## Action item
Take nothing but the lines from the one with "Click the small" through the one with "581x856 pixels." in the entries below, both ends kept, and return them exactly with pictures left out.
Top of Records for this exercise
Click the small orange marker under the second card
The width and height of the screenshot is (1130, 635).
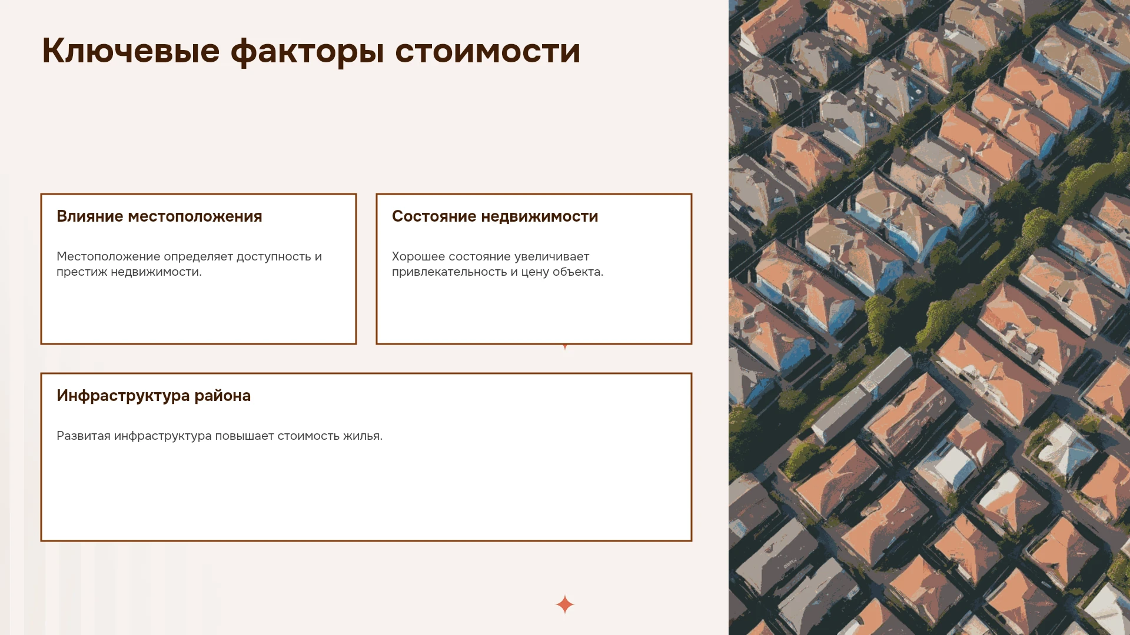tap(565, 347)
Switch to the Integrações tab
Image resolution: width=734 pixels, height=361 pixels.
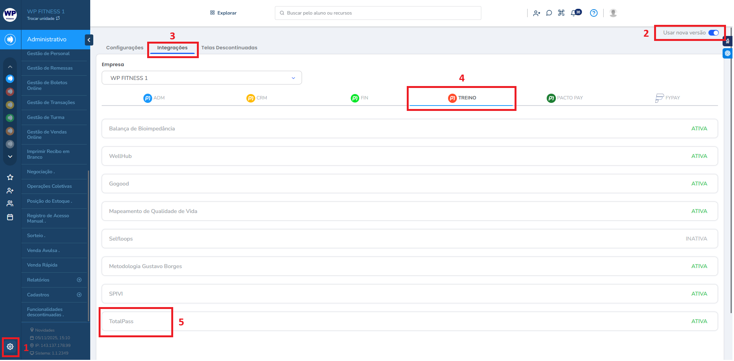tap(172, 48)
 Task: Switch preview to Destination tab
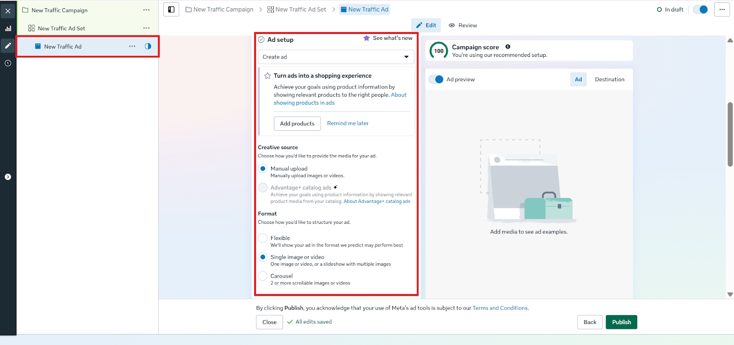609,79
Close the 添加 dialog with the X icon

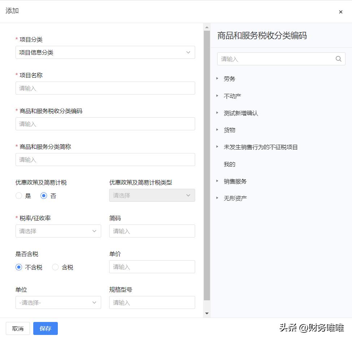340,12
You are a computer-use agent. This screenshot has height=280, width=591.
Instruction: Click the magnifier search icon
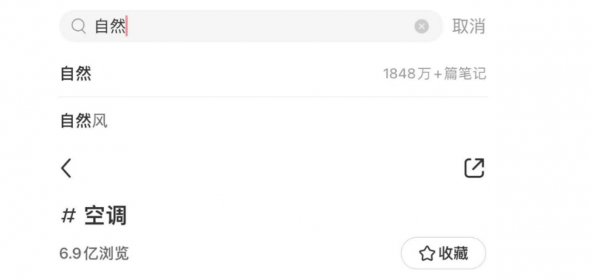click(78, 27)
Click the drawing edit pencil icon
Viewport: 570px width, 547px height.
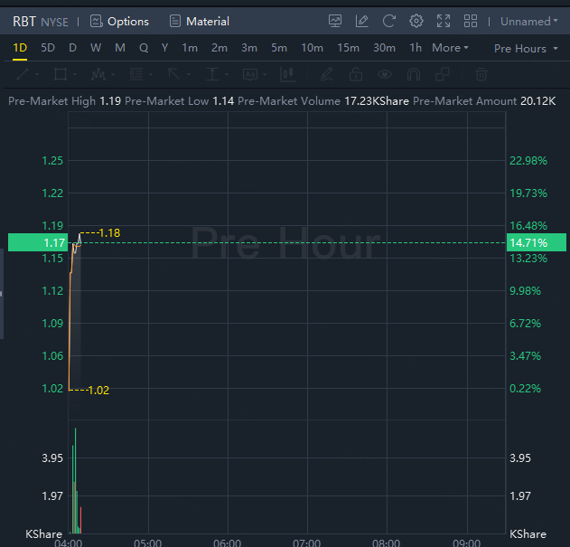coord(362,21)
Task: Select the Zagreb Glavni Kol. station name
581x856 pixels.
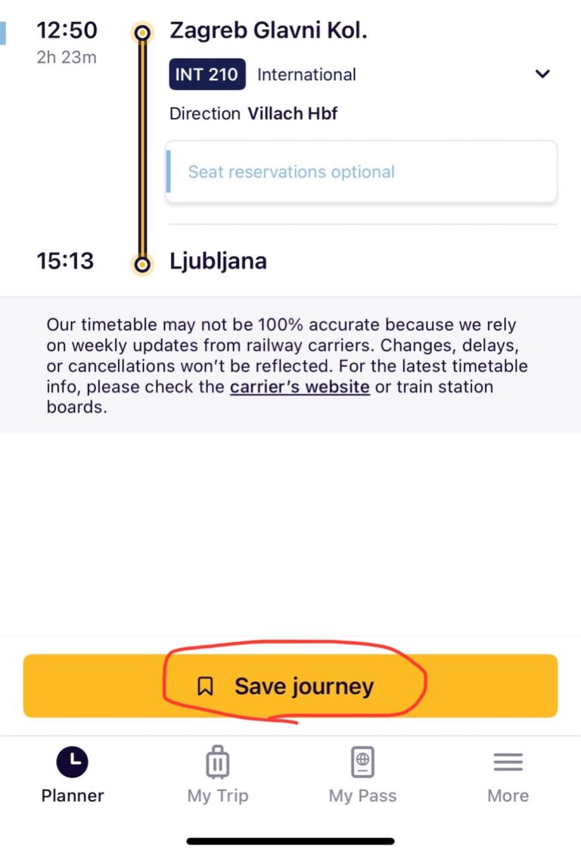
Bottom of Records for this exercise
Top of Records for this exercise
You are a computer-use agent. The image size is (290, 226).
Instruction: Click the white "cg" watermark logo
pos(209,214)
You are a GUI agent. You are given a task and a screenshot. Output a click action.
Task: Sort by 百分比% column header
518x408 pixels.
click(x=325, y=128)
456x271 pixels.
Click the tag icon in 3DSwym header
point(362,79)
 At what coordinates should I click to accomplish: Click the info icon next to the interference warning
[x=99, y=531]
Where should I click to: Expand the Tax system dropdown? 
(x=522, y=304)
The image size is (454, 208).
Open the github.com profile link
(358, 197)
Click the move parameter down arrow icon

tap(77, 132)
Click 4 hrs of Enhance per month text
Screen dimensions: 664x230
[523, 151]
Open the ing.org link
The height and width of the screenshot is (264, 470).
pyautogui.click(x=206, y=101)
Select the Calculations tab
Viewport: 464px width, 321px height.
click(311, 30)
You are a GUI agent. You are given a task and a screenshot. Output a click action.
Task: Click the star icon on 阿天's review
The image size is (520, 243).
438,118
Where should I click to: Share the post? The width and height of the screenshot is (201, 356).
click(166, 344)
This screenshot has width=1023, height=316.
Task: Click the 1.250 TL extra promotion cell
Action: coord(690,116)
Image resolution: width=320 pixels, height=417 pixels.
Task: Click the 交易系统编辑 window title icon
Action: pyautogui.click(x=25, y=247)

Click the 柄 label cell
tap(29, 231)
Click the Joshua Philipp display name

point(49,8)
Bottom of Records for this exercise
## Answer to the problem
Click the small orange marker under the second card
The width and height of the screenshot is (1130, 635).
tap(565, 347)
Switch to the Integrações tab
Image resolution: width=734 pixels, height=361 pixels.
tap(172, 48)
 Task: Switch preview to Destination tab
609,79
Close the 添加 dialog with the X icon

340,12
You are a computer-use agent. This screenshot has height=280, width=591.
Instruction: Click the magnifier search icon
click(78, 27)
Click the drawing edit pencil icon
Viewport: 570px width, 547px height.
coord(362,21)
Task: Select the Zagreb Glavni Kol. station name
581x856 pixels.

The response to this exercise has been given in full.